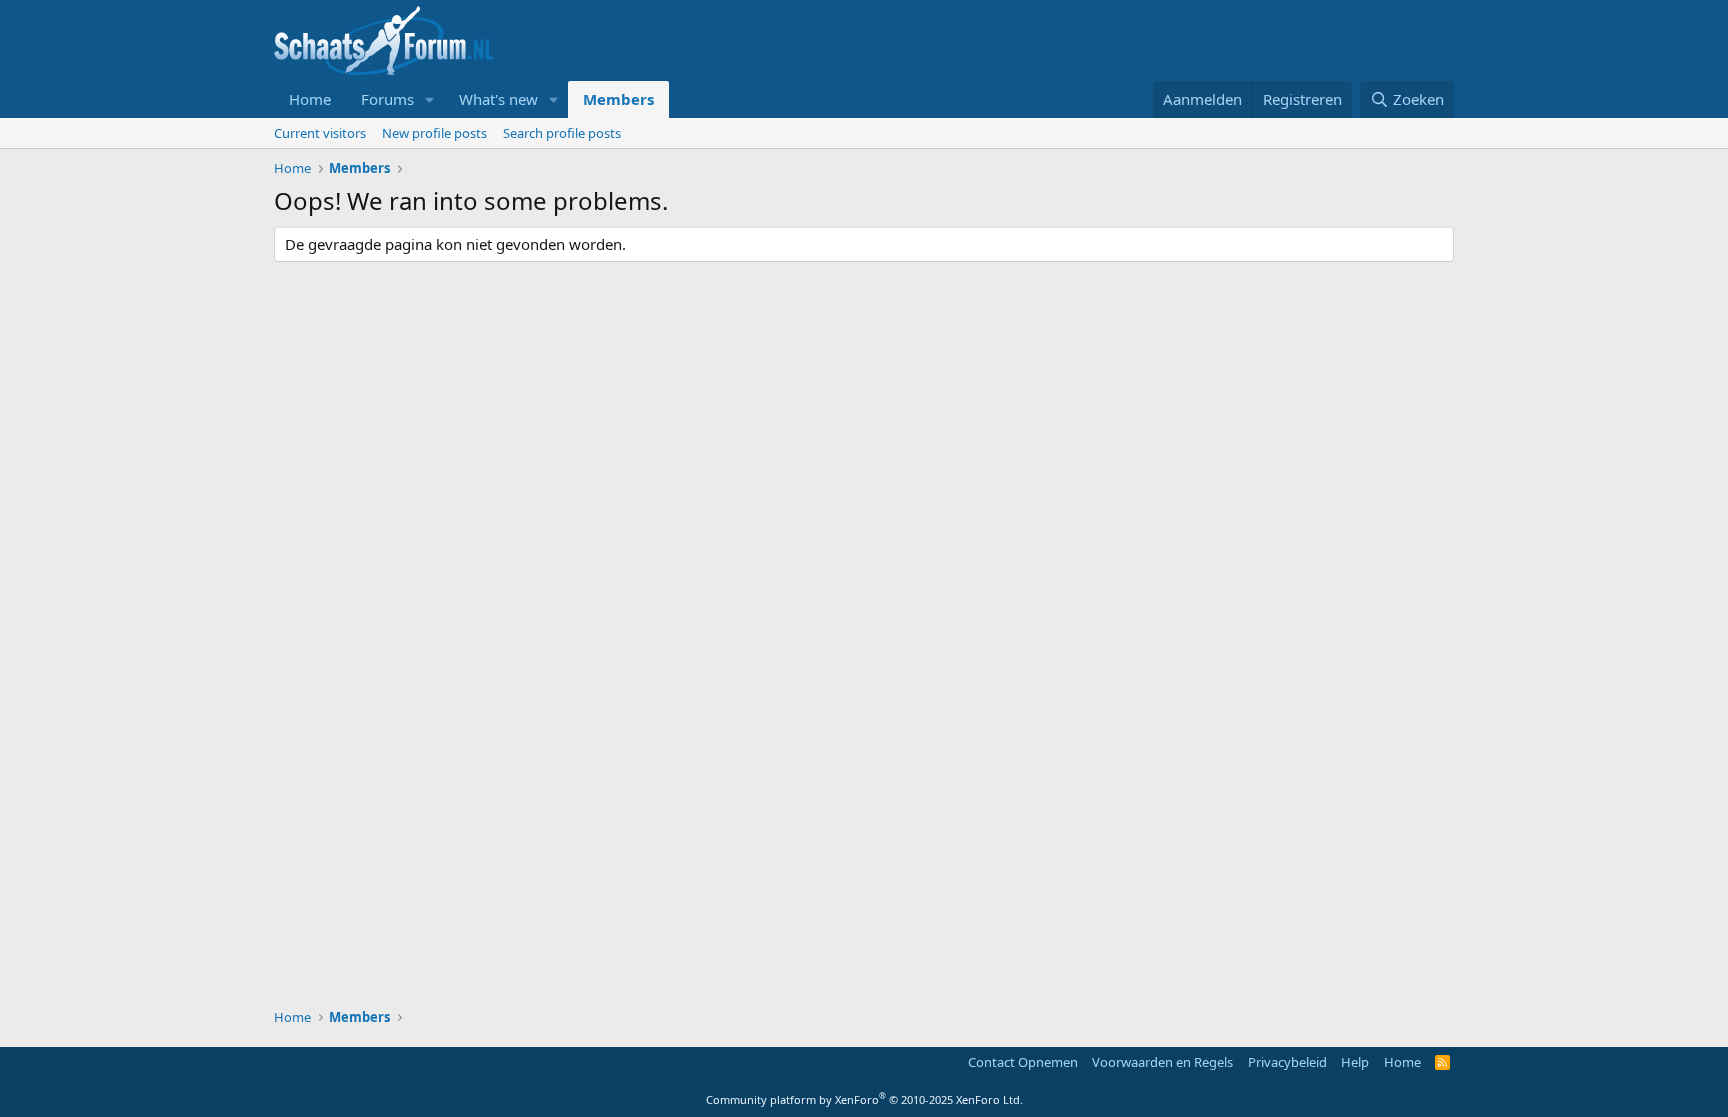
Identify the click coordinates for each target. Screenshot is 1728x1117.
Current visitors (320, 133)
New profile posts (434, 133)
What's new (498, 99)
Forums (387, 99)
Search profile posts (562, 133)
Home (310, 99)
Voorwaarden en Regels (1162, 1062)
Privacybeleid (1287, 1062)
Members (618, 99)
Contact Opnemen (1023, 1062)
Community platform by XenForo (864, 1099)
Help (1355, 1062)
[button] (430, 99)
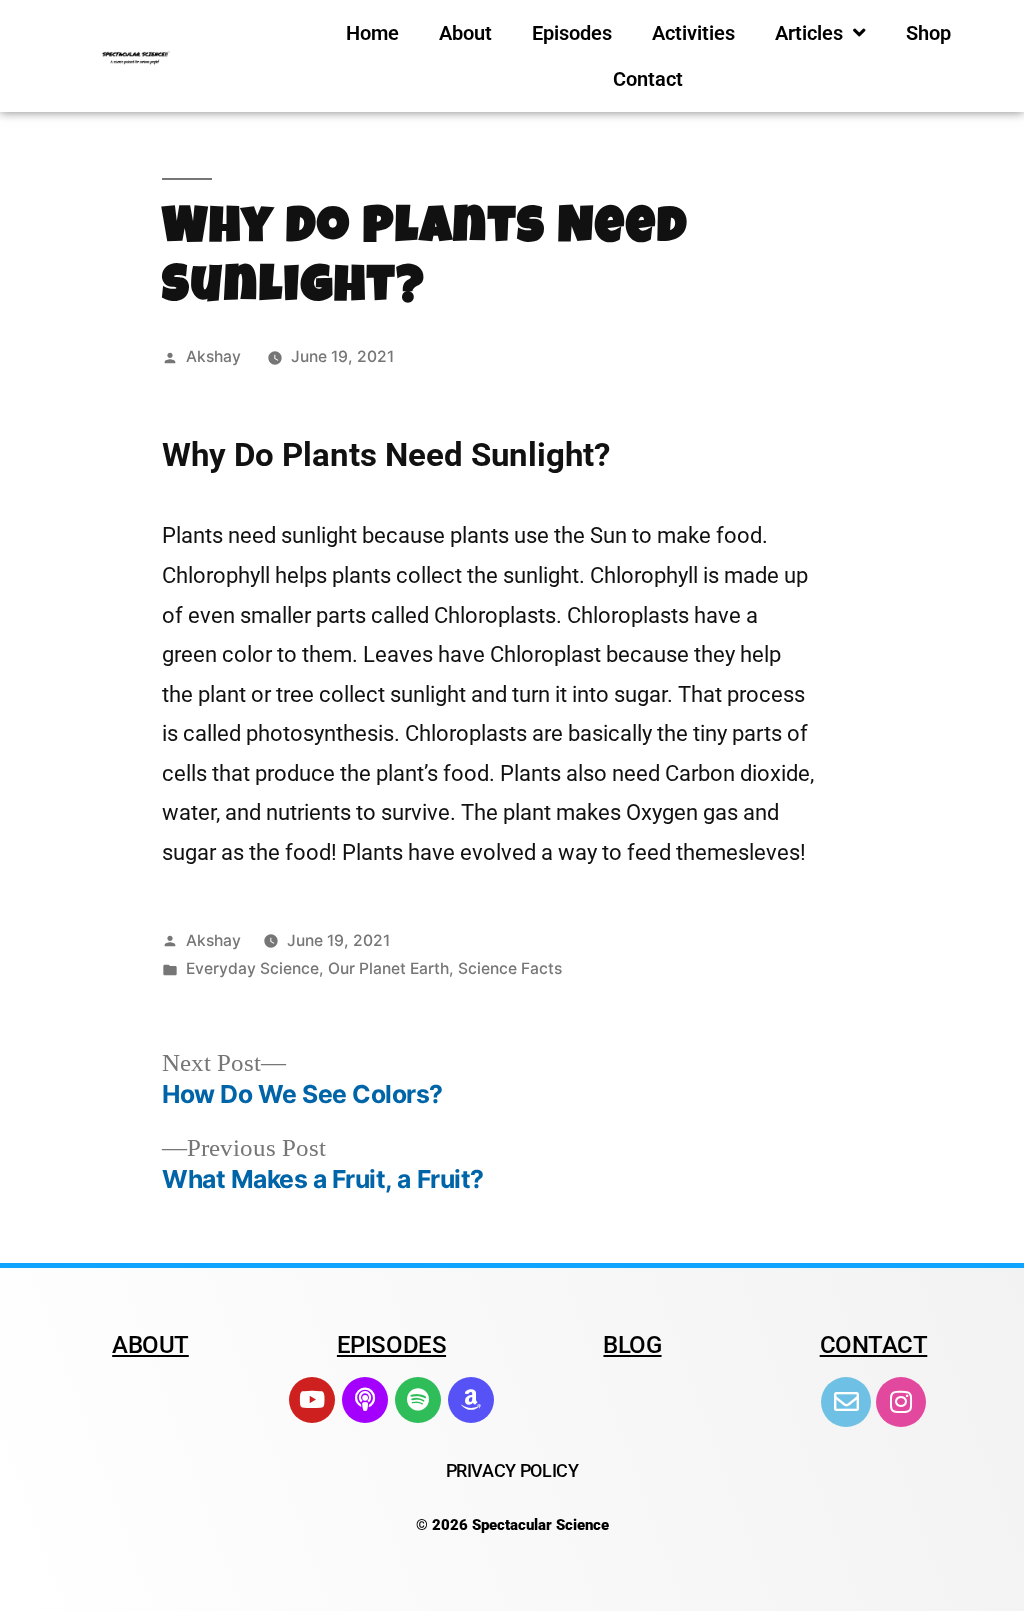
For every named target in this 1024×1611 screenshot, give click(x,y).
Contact (648, 79)
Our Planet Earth (388, 968)
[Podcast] (365, 1400)
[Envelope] (846, 1402)
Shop (928, 33)
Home (372, 33)
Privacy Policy (512, 1470)
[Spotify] (418, 1400)
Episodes (572, 33)
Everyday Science (252, 968)
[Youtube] (312, 1400)
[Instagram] (901, 1402)
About (465, 33)
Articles (809, 33)
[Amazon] (471, 1400)
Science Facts (510, 968)
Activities (693, 33)
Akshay (213, 356)
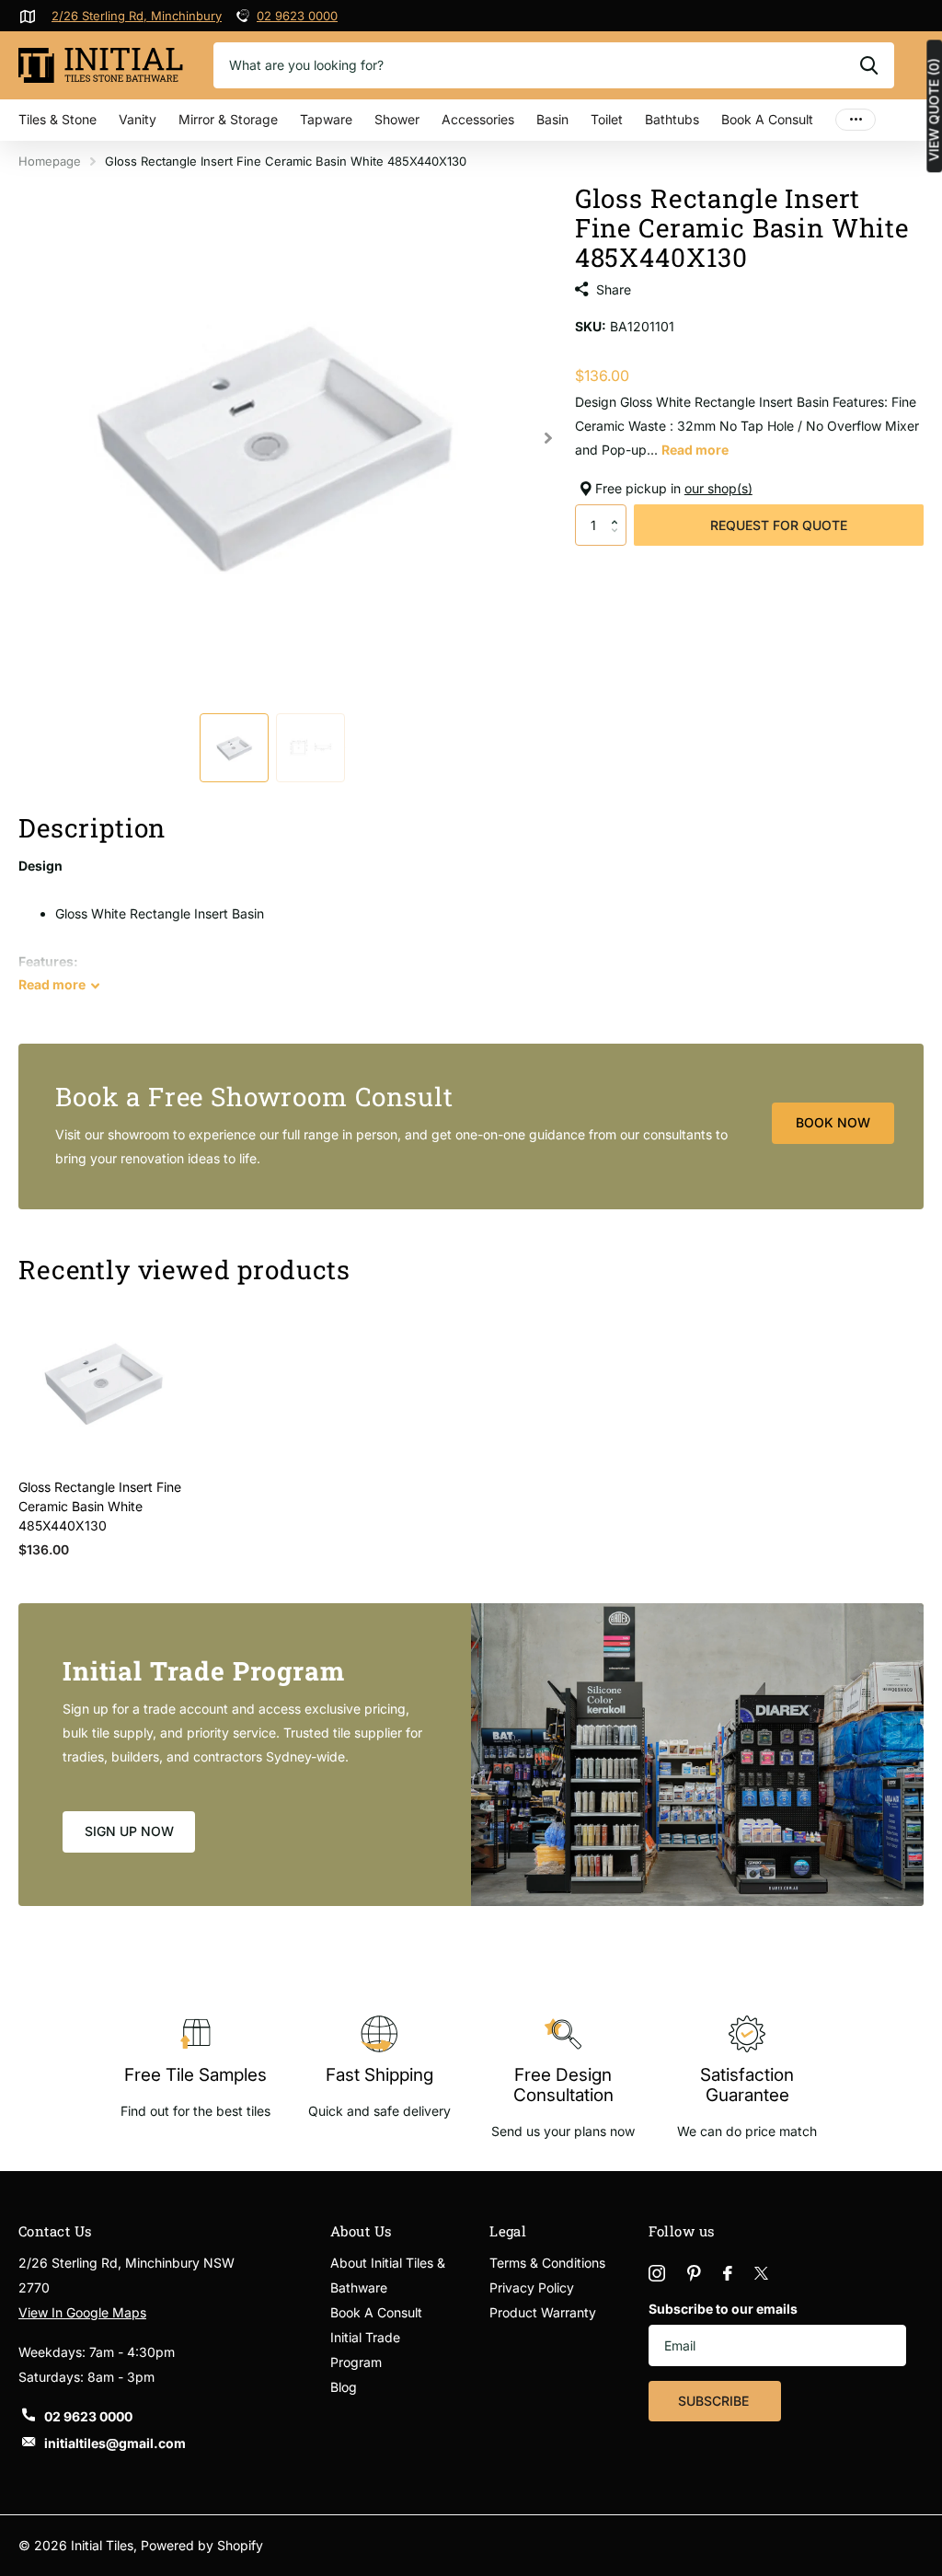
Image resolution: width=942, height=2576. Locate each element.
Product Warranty (542, 2312)
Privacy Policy (531, 2287)
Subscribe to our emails (723, 2308)
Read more (695, 449)
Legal (507, 2231)
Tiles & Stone (57, 119)
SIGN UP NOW (129, 1831)
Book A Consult (767, 119)
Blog (343, 2387)
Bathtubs (672, 119)
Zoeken (869, 65)
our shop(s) (718, 488)
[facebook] (727, 2273)
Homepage (49, 161)
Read (52, 984)
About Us (361, 2231)
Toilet (607, 119)
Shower (396, 119)
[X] (761, 2273)
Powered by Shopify (202, 2545)
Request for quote (778, 525)
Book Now (833, 1122)
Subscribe (715, 2401)
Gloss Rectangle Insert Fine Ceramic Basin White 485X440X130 (99, 1506)
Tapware (326, 119)
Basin (552, 119)
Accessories (478, 119)
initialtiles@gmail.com (115, 2443)
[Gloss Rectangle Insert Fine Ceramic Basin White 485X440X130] (103, 1380)
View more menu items (855, 120)
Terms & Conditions (547, 2262)
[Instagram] (657, 2273)
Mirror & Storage (228, 119)
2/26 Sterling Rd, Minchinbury (137, 15)
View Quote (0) (933, 109)
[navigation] (234, 747)
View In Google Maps (82, 2312)
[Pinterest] (694, 2273)
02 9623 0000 (297, 15)
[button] (619, 510)
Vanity (137, 119)
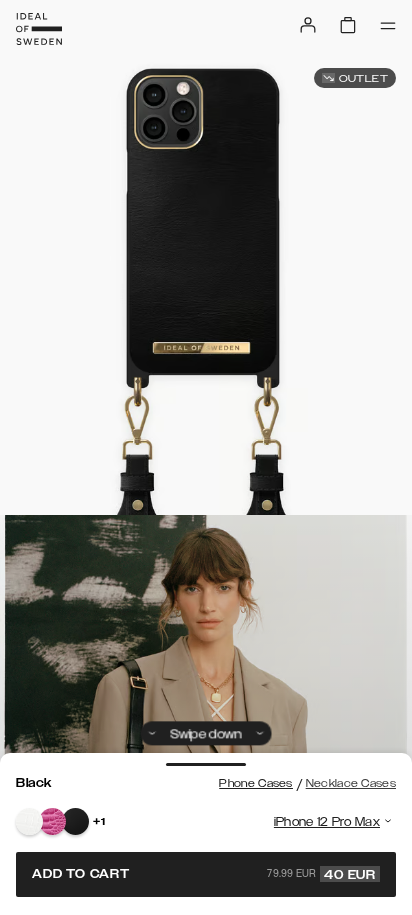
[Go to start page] (39, 29)
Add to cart (204, 874)
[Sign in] (308, 25)
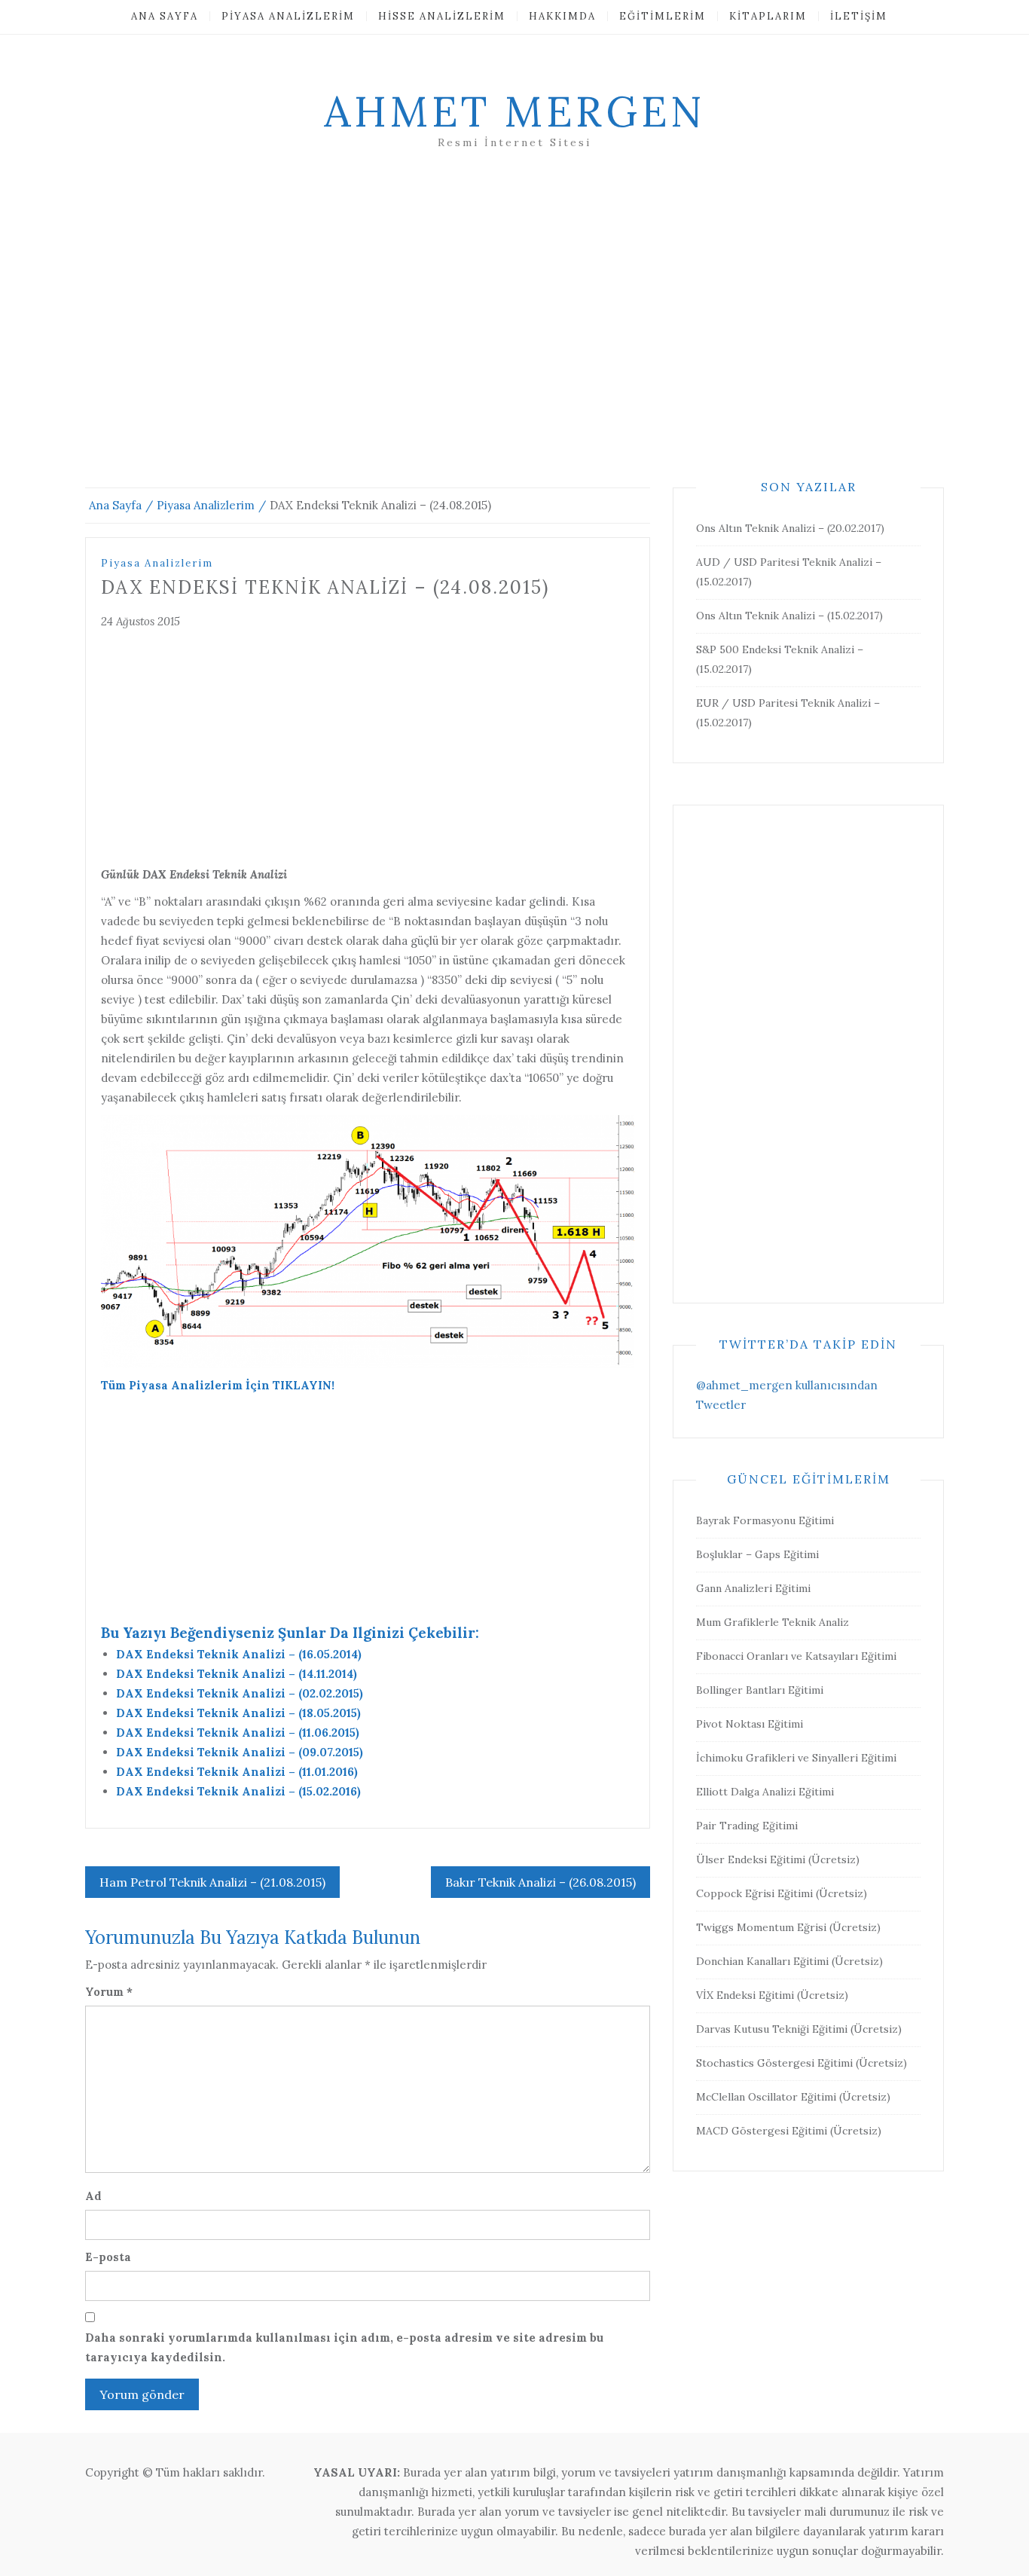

⁂

**WHAT YOU HAVE TO DO:** Your answer must contain the full data, repeated exactly, without pictures.

**ANSWER SECTION:**
Identify the click coordinates for each target. Screenshot is 1728x1117.
Current visitors (320, 133)
New profile posts (434, 133)
What's new (498, 99)
Forums (387, 99)
Search profile posts (562, 133)
Home (310, 99)
Voorwaarden en Regels (1162, 1062)
Privacybeleid (1287, 1062)
Members (618, 99)
Contact Opnemen (1023, 1062)
Community platform by XenForo (864, 1099)
Help (1355, 1062)
[button] (430, 99)
For every named target in this 1024×1611 screenshot, give click(x,y).
Contact (648, 79)
Our Planet Earth (388, 968)
[Podcast] (365, 1400)
[Envelope] (846, 1402)
Shop (928, 33)
Home (372, 33)
Privacy Policy (512, 1470)
[Spotify] (418, 1400)
Episodes (572, 33)
Everyday Science (252, 968)
[Youtube] (312, 1400)
[Instagram] (901, 1402)
About (465, 33)
Articles (809, 33)
[Amazon] (471, 1400)
Science Facts (510, 968)
Activities (693, 33)
Akshay (213, 356)
Image resolution: width=942, height=2576. Locate each element.
Product Warranty (542, 2312)
Privacy Policy (531, 2287)
Subscribe to our emails (723, 2308)
Read more (695, 449)
Legal (507, 2231)
Tiles & Stone (57, 119)
SIGN UP NOW (129, 1831)
Book A Consult (767, 119)
Blog (343, 2387)
Bathtubs (672, 119)
Zoeken (869, 65)
our shop(s) (718, 488)
[facebook] (727, 2273)
Homepage (49, 161)
Read (52, 984)
About Us (361, 2231)
Toilet (607, 119)
Shower (396, 119)
[X] (761, 2273)
Powered by Shopify (202, 2545)
Request for quote (778, 525)
Book Now (833, 1122)
Subscribe (715, 2401)
Gloss Rectangle Insert Fine Ceramic Basin White 485X440X130 (99, 1506)
Tapware (326, 119)
Basin (552, 119)
Accessories (478, 119)
initialtiles@gmail.com (115, 2443)
[Gloss Rectangle Insert Fine Ceramic Basin White 485X440X130] (103, 1380)
View more menu items (855, 120)
Terms & Conditions (547, 2262)
[Instagram] (657, 2273)
Mirror & Storage (228, 119)
2/26 Sterling Rd, Minchinbury (137, 15)
View Quote (0) (933, 109)
[navigation] (234, 747)
View In Google Maps (82, 2312)
[Pinterest] (694, 2273)
02 9623 0000 (297, 15)
[button] (619, 510)
Vanity (137, 119)
[Go to start page] (39, 29)
Add to cart (204, 874)
[Sign in] (308, 25)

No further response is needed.